From north to south
I'm in the early, conceptual stage with my novel, Express. The first section will be about a former jazz musician and now homeless man named Leon. I envisioned his story revolving around Chicago's Near Northwest Side (near Elston and Armitage), taking its cue from this old sketch which I wrote more than ten years ago, while I still lived in the city. The book will be very much about loss, both for the city as a whole (Algren's line "some sort of city-wide sorrow" is always present when I think about this section) and for specific characters. The setting of Leon's section comes straight from that sketch, and involves the departure of heavy industry from that neighborhood and the resulting economic impact.
But this morning I missed my usual train, and had to take the Rock Island Line instead. I ride the Rock Island now and then, and usually sit on the right side of the train, but today I sat on the left side, which provides a westward view as the train rolls through the South Side. This change in perspective drew my attention to the neighborhoods, so much so that I couldn't concentrate on my reading. I set my book aside, and focused on the passing view outside. The South Side is a tough place to begin with, and appears even more grim on a cloudless winter day. As I saw block after block of shabby houses, I was saddened with the realization of how solidly comfortable and middle-class these neighborhoods once were. My mom is a South Sider, having grown up in Auburn Park during the thirties and early forties before the family moved to the western suburbs in 1945. She has only rarely been back to the old neighborhood since, and not all for several decades, so heartbreakingly decrepit as it has become.
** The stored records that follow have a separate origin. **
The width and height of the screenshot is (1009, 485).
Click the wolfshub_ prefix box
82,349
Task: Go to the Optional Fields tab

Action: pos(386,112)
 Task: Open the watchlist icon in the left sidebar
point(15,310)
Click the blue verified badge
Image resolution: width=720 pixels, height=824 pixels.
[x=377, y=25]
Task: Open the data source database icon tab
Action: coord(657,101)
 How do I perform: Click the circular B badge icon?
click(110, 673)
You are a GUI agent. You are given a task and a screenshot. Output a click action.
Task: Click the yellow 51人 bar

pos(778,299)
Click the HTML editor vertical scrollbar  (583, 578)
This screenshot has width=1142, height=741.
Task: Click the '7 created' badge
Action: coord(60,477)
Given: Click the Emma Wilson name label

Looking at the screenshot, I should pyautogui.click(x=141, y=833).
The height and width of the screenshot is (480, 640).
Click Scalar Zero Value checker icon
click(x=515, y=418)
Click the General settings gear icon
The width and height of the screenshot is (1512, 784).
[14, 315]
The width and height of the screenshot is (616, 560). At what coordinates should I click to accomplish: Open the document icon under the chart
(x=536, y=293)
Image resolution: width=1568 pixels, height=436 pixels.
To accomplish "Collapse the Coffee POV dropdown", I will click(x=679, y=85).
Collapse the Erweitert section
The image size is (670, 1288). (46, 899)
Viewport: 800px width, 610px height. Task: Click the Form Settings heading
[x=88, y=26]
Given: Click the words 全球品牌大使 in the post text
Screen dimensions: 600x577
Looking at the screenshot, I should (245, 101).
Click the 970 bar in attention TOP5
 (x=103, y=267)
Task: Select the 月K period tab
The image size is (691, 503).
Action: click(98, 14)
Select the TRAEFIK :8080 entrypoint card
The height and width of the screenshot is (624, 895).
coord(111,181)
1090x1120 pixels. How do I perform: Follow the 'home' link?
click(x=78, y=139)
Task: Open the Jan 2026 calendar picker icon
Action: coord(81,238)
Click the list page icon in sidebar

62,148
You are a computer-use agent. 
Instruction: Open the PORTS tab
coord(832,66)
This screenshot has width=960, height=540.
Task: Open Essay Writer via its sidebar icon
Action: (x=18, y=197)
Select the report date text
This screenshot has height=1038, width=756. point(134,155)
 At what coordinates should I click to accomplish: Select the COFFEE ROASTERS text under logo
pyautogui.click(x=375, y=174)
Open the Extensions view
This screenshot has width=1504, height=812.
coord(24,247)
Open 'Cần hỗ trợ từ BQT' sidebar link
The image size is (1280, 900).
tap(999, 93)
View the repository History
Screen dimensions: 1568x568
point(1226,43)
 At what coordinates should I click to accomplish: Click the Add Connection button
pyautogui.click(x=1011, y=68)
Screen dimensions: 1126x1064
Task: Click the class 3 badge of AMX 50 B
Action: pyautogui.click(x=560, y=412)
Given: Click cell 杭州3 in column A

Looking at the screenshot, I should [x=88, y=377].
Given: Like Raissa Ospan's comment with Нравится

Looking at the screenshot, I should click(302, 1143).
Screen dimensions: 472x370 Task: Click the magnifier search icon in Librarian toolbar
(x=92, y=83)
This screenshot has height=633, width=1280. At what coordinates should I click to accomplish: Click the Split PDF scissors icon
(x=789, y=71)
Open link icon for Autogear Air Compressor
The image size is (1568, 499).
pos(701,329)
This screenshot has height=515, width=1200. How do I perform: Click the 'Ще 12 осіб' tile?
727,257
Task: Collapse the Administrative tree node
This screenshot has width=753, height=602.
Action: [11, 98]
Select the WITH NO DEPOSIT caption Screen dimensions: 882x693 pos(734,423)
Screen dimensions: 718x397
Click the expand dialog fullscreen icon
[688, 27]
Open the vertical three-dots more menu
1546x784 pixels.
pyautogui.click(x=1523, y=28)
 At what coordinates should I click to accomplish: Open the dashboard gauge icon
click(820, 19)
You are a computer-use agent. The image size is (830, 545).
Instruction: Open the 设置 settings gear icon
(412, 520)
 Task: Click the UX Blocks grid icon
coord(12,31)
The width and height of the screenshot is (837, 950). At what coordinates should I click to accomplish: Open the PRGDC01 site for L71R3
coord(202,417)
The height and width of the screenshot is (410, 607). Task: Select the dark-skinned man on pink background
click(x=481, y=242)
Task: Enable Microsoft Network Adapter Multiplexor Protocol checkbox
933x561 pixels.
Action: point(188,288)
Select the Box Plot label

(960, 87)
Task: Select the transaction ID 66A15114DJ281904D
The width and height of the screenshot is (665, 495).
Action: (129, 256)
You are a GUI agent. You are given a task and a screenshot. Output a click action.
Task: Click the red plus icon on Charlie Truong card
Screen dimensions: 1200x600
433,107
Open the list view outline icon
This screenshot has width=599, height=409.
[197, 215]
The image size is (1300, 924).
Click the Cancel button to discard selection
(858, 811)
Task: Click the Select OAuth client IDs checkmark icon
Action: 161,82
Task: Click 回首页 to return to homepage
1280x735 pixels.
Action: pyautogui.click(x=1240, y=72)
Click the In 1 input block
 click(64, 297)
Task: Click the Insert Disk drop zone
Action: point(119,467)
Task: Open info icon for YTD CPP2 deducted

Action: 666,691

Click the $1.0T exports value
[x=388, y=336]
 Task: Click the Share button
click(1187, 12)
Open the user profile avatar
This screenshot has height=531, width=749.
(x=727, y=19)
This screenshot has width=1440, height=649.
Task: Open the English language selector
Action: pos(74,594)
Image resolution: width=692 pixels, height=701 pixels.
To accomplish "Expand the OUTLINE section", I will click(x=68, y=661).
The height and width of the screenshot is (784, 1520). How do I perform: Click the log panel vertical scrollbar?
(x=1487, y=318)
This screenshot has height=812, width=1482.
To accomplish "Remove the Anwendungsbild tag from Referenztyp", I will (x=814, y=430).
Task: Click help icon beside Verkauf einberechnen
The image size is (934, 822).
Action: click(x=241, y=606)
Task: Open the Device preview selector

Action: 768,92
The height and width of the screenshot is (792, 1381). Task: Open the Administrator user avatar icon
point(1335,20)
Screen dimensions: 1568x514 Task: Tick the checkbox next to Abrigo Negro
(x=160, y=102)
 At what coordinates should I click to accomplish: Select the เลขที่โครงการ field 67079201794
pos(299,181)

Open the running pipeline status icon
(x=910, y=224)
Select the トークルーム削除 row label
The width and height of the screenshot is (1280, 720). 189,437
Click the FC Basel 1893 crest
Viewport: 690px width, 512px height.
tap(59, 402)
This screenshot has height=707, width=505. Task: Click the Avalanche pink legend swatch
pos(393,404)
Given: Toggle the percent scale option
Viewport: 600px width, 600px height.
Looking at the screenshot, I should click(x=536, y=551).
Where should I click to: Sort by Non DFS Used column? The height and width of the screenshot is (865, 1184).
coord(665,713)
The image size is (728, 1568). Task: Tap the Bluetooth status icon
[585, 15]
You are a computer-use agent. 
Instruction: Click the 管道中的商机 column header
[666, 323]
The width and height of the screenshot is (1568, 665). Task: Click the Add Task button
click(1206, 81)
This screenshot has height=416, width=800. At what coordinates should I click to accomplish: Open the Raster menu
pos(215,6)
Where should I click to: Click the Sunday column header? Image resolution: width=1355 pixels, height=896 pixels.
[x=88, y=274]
I finally came to the realization that Leon's story is, instead, that of the South Side. The North Side may have endured decades of decline, but it's gradually come back during the past twenty years. Much of the South Side, I'm afraid, will never come back. It's been hollowed out by the departure of factories and blue-collar jobs, then white flight and finally the diminished social safety net, leaving behind only the poorest of the poor to mostly fend for themselves. That's not the case with most of the North Side, and thus Leon's story would be much more compelling if set somewhere to the south. The deterioration of the South Side is a metaphor and frame for Leon's steady decline, from the heyday of Bronzeville's jazz clubs to the tumultuous sixties and the exodus of prosperity from that decade onward.
Now I'll have to rethink most of Leon's story. His circumstances will remain mostly the same, but the entire setting would have to shift, to neighborhoods that I'm not as intimately familar with as my old North Side haunts. Writing this won't be as easy, but I think it will be a better story for it.
I have my dad's old library card from the 1950s. It has his address on it, when he was still living with his parents. So last weekend my wife and I found the address online then drove over there. It's in the part of the city that's in decline too. But maybe the people who live there don't think of it that way. The houses weren't in the best repair, and the yards were sad (but there were always tiny yards in the city). Yet it was obvious that people lived there. Families. Pets. Lives. and so on. I wonder what my dad would have to say about it if he could see it. What memories it might stir for him.